In the 1950s, Russian Jewish pianist Sonia Rudd (formerly Sonya Rudenko) and Metropolitan Opera House voice coach Leo Braun trained Villard while she attended CUNY. She joined the Africa House troupe, and became a member of Carabalí Dancers (with Christine Chapman and Roland Duvall Davis). She adapted African dances to poetry, performed Afro-Antillean and Negro Spirituals at Café Teatro Ocho Puertas (1963) and at the 1979 Pan-American Association Festival of the New World in Lagos. While in Nigeria she engaged in genealogy research on her possible lineage within the Igbo and Yoruba.

Villard founded Teatro Afro-Boricua El Coquí (1968), Luis Palés Matos Theater (1977), and headed Ensemble Soninke, while playing roles in El Reto, Gri-Gri, Baquiné, Aquelarre y Tambó, Let My People Go, El Negro en América; choreographed for the Afro-Borcua Ballet and Compañía Asociación Latinoamericana de Cultura; and danced in Palesiana y Aquelarre, Palesíanisima, Valley Without Echo, Witches of Salem, The Boy Friend, The Crucible, and Kwamina. Her many film credits include Los Traidores de San Ángel, The Time We Lost, and Life of Sin.
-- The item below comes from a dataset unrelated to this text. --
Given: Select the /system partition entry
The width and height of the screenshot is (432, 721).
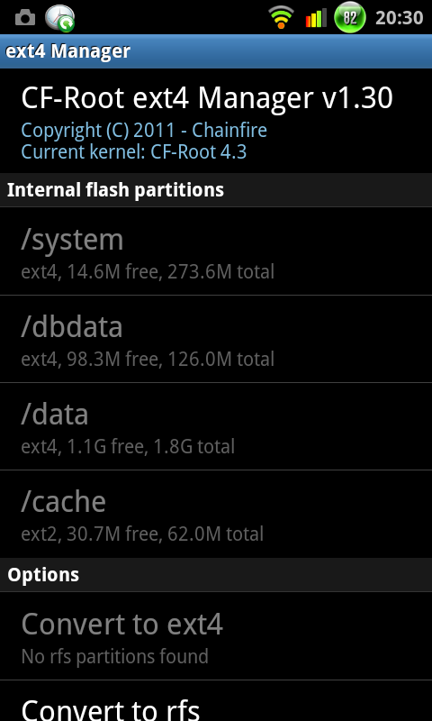Looking at the screenshot, I should [x=216, y=251].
Villard’s artistry collided with PR anti-Blackness when the television industry shunned her for publicly condemning Angela Mayer’s blackface Chianita La Negra in El Hijo de Ángela María (1974). PR whites in blackface was “repulsive,” Villard asserted, and Blacks were “tired of this situation.” In the late 1970s, Viejo San Juan residents deemed her African-centered productions as disruptive and promoted years of costly court battles to have her theatre closed. Villard experienced racist taunts by unruly Bayamón teens for her Luis Palés Matos high school performance (1980-81). This unapologetic Blackness inspired many Afro-Puerto Ricans like writer María Ramos Rosado, dancer Awilda Sterling-Duprey, actor Julio Axel Landrón, percussionist ‘Papo’ Sterling and musician Jorge Santiago Arce.

In 1988, Villard taught in New York City and the following year she presented “Racism in the Puerto Rican Nation” in the Black Woman in the Americas symposium at the Schomburg Center for Research in Black Culture. Diagnosed with lung cancer soon after, she returned to PR where she died at 62 on February 5, 1990. Despite Governor Hernández Colón infamously dismissing the African contribution to PR culture, he nevertheless paid last respects when visiting Villard’s childhood home. Survived by daughter, Naii Luz Colón and buried in the Villa Palmeras Cemetery near Black legends Rafael Cortijo and Ismael Rivera, Queen Mother Sylvia del Villard, journalist Wilda Rodríguez declared, “lived her life protecting our African heritage and she did it with extraordinary passion. She was a Black Queen to those of us who had the privilege of paying her tribute.”